任务要求:
请把文档正文里从“使用二分法分别找到 左边界 $left$”起、一直到“- 1 ;(跳出时right指向左边界)”为止的全部内容一字不改地重新抄一遍。

文档正文:
'''
使用二分法分别找到 左边界 $left$ 和 右边界$right$ ,易得数字$target$的数量为 $right -left -1$
实现步骤
- 初始化左边界 left = 0, 右边界right = length-1;
- 循环$[left, right]$内无元素的时候退出
- 计算中点 $mid = \lfloor left+right \rfloor/2$
- nums[mid] < target, 则target在区间$[mid+1, right]$中
- nums[mid] > target, 则target在区间$[left, mid-1]$中
- nums[mid] = target, 则左边界在$[left, mid-1]$ 中, 右边界在$[mid+1, right]$
- 若查找 右边界 right ,则执行 left = mid + 1 ;(跳出时left指向右边界)
- 若查找 左边界 left,则执行 right = m id - 1 ;(跳出时right指向左边界)
代码
public static int search(int[] nums, int target) {
int i = 0;
int j = nums.length -1;
return helper(nums, target) - helper(nums, target-1);
}
private static int helper(int[] nums, int target) {
int i = 0;
int j = nums.length - 1;
while (i <= j) {
int mid = (i + j) / 2;
if (nums[mid] <= target) {
i = mid + 1;
} else {
j = mid - 1;
}
}
return i;
}
面试题53 - II. 0~n-1中缺失的数字
public int missingNumber(int[] nums) {
int i = 0;
int j = nums.length - 1;
while(i < j){
int mid = (i + j)/ 2;
if(mid == nums[mid]){
i = mid + 1;
}else {
j = mid;
}
}
if(nums[i] == i){
return i+1;
}
return i;
}
面试题54: 二叉搜索树的第K大节点
int res, k;
public int kthLargest(TreeNode root, int k) {
this.k = k;
inOrder(root);
return res;
}
private void inOrder(TreeNode root){
if(root == null){
return;
}
inOrder(root.right);
if(k == 0){
return;
}
if(--k == 0){
res = root.val;
}
inOrder(root.left);
}
非递归实现
第K小的节点, 寻找第K大的节点, 可以按照右根左遍历
public TreeNode kthNode(TreeNode pRoot, int k){
Deque<TreeNode> stack = new ArrayDeque<>();
TreeNode p = pRoot;
TreeNode res = null;
while(p != null || !stack.isEmpty()){
if(p != null){
stack.push(p);
p = p.left;
}
else {
p = stack.pop();
if(--k == 0){
res = p;
}
p = p.right;
}
}
return res;
}
面试题55-I: 二叉树的深度
树的遍历方式总体分为两类:深度优先搜索(DFS)、广度优先搜索(BFS);
常见的 DFS : 先序遍历、中序遍历、后序遍历;
常见的 BFS : 层序遍历(即按层遍历)。
求树的深度需要遍历树的所有节点
奉上三种解法:一种递归写法(DFS), 两种种借助队列的非递归写法(层次遍历)
'''
所给条目:
'''
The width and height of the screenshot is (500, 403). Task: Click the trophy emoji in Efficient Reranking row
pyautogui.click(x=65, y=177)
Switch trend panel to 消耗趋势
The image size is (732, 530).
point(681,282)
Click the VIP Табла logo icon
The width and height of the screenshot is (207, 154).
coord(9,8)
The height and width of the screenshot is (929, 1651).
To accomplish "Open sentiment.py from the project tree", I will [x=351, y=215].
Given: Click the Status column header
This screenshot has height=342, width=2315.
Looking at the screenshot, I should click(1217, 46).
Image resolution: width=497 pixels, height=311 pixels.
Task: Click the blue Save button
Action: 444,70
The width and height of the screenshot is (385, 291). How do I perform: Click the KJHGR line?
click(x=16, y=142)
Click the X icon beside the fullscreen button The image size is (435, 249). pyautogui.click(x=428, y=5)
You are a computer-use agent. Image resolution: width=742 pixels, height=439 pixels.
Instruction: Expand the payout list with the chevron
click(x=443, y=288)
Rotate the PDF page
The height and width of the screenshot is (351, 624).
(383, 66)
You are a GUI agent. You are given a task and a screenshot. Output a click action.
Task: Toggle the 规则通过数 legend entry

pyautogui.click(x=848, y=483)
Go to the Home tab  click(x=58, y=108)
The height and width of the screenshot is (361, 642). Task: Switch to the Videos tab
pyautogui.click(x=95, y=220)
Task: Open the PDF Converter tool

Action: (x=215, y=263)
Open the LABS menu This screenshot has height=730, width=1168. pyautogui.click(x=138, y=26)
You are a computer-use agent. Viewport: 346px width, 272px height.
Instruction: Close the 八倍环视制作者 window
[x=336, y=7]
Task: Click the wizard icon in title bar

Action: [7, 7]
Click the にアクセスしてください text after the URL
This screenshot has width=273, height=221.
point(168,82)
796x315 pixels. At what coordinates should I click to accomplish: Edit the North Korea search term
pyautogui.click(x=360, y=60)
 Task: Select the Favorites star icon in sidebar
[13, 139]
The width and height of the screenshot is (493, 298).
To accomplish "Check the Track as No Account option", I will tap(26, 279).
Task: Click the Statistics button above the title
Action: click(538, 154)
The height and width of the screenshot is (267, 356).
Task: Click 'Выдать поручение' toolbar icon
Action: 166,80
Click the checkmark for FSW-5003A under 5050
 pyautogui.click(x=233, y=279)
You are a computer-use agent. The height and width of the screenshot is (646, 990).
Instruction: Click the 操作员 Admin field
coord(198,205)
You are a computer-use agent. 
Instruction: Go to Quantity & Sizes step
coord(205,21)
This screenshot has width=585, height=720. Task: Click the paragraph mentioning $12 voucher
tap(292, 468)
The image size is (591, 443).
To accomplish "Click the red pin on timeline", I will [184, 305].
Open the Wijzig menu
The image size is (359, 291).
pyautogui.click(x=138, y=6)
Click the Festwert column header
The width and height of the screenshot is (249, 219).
'''
完整回答:
使用二分法分别找到 左边界 $left$ 和 右边界$right$ ,易得数字$target$的数量为 $right -left -1$
实现步骤
- 初始化左边界 left = 0, 右边界right = length-1;
- 循环$[left, right]$内无元素的时候退出
- 计算中点 $mid = \lfloor left+right \rfloor/2$
- nums[mid] < target, 则target在区间$[mid+1, right]$中
- nums[mid] > target, 则target在区间$[left, mid-1]$中
- nums[mid] = target, 则左边界在$[left, mid-1]$ 中, 右边界在$[mid+1, right]$
- 若查找 右边界 right ,则执行 left = mid + 1 ;(跳出时left指向右边界)
- 若查找 左边界 left,则执行 right = m id - 1 ;(跳出时right指向左边界)